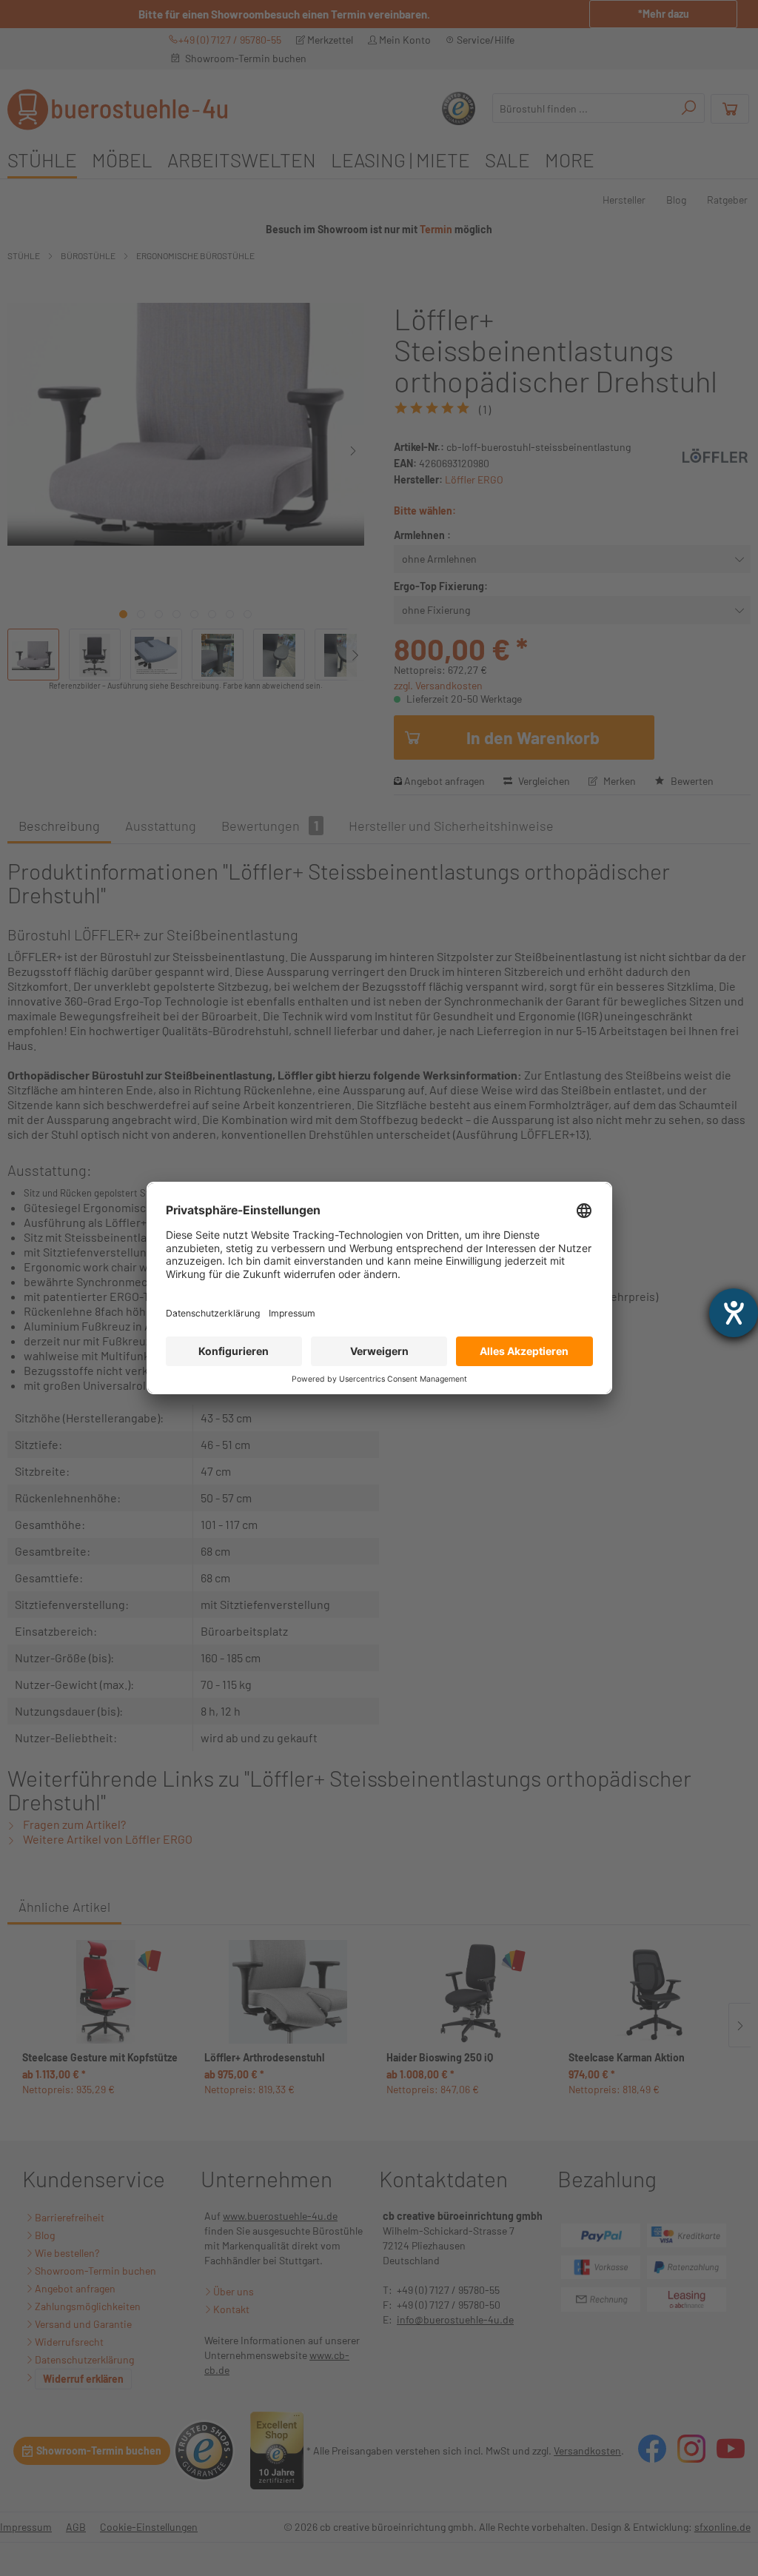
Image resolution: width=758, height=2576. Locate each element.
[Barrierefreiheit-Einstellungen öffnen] (733, 1312)
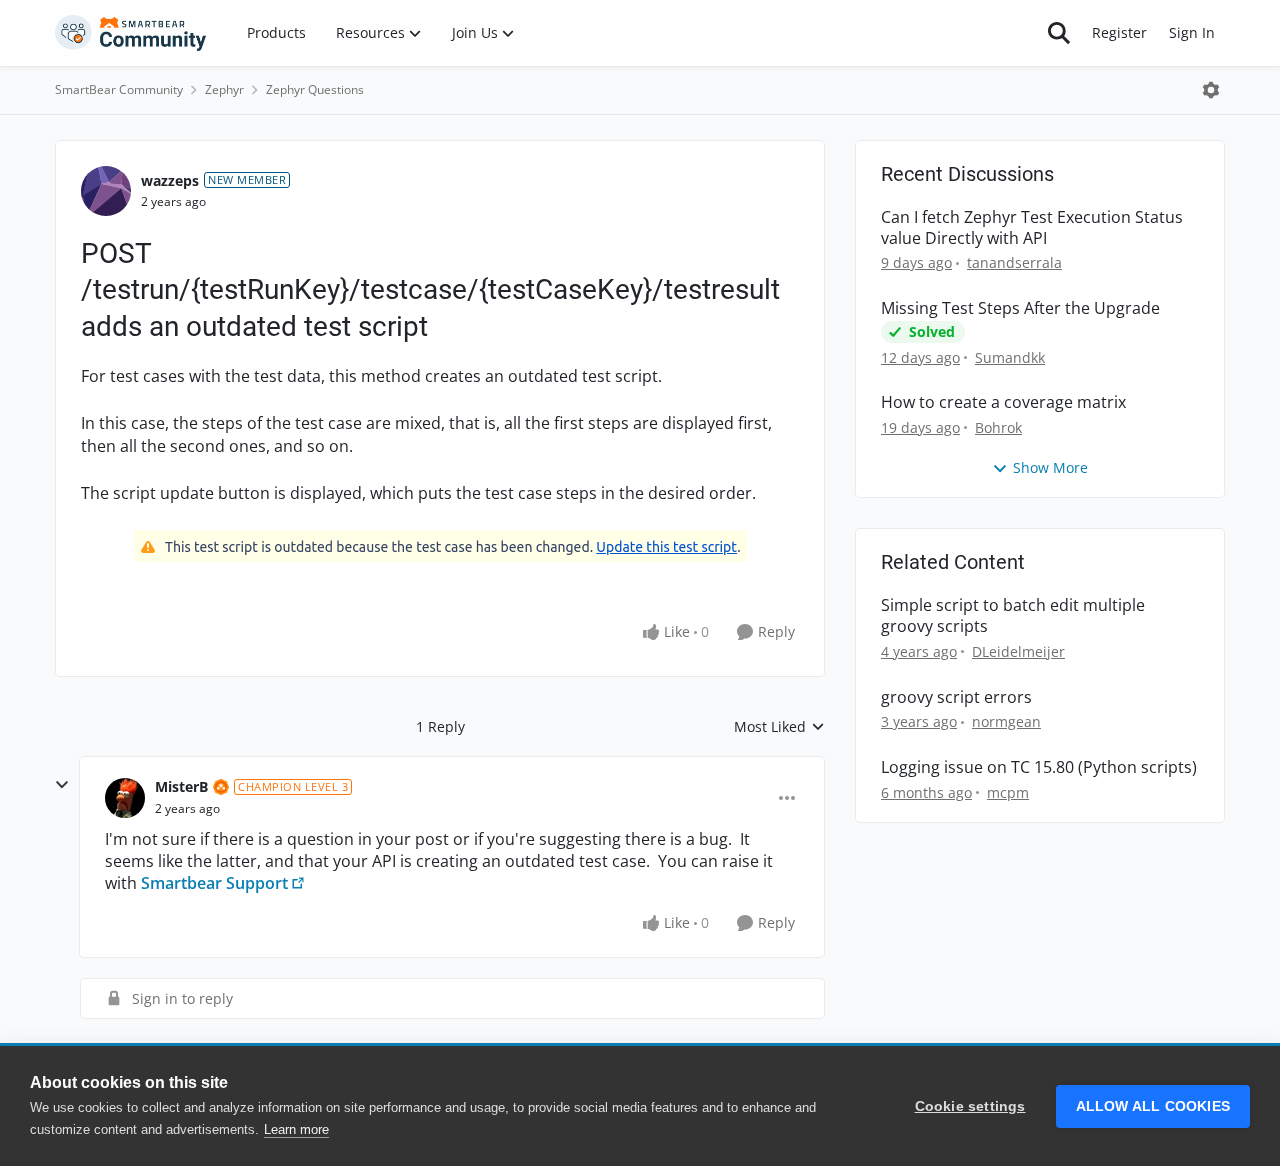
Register (1119, 32)
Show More (1050, 467)
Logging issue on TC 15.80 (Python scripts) (1039, 767)
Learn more (296, 1129)
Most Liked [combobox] (779, 727)
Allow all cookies (1153, 1106)
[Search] (1059, 33)
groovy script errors (956, 697)
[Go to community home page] (131, 33)
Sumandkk (1010, 357)
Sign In (1192, 32)
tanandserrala (1014, 262)
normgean (1006, 721)
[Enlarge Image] (440, 546)
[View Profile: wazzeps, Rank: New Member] (106, 191)
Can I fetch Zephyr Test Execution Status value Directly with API (1032, 228)
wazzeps (170, 180)
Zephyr (224, 89)
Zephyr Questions (315, 89)
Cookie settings (970, 1106)
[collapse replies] (62, 785)
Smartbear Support (214, 883)
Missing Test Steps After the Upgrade (1020, 308)
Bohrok (998, 427)
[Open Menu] (1211, 90)
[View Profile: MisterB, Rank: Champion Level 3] (125, 798)
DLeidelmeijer (1018, 651)
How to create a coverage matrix (1003, 402)
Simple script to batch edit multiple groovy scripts (1013, 616)
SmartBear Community (119, 89)
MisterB (181, 786)
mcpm (1008, 792)
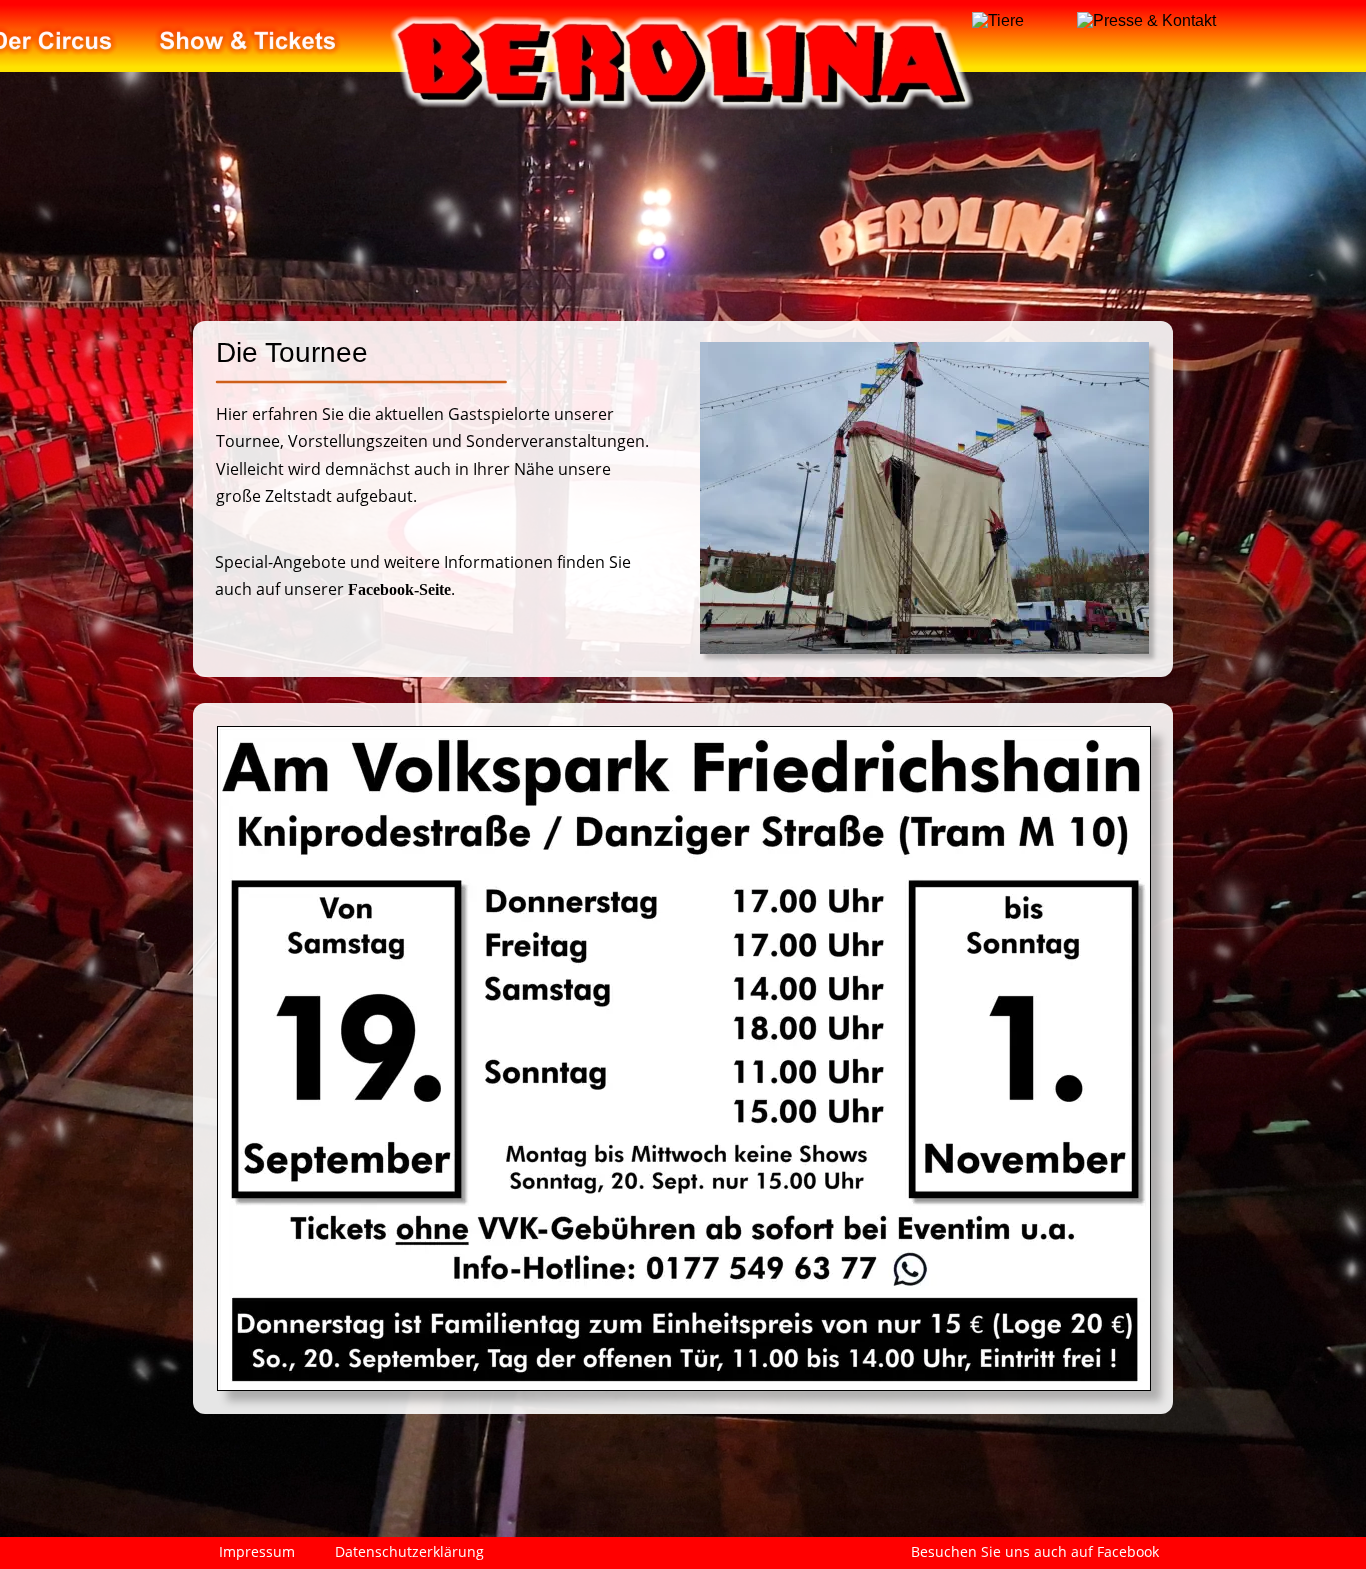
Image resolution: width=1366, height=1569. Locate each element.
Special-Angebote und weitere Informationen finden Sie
=======
Return from the data every line that holds "Rank".

[View Profile: wazzeps, Rank: New Member] (106, 191)
[View Profile: MisterB, Rank: Champion Level 3] (125, 798)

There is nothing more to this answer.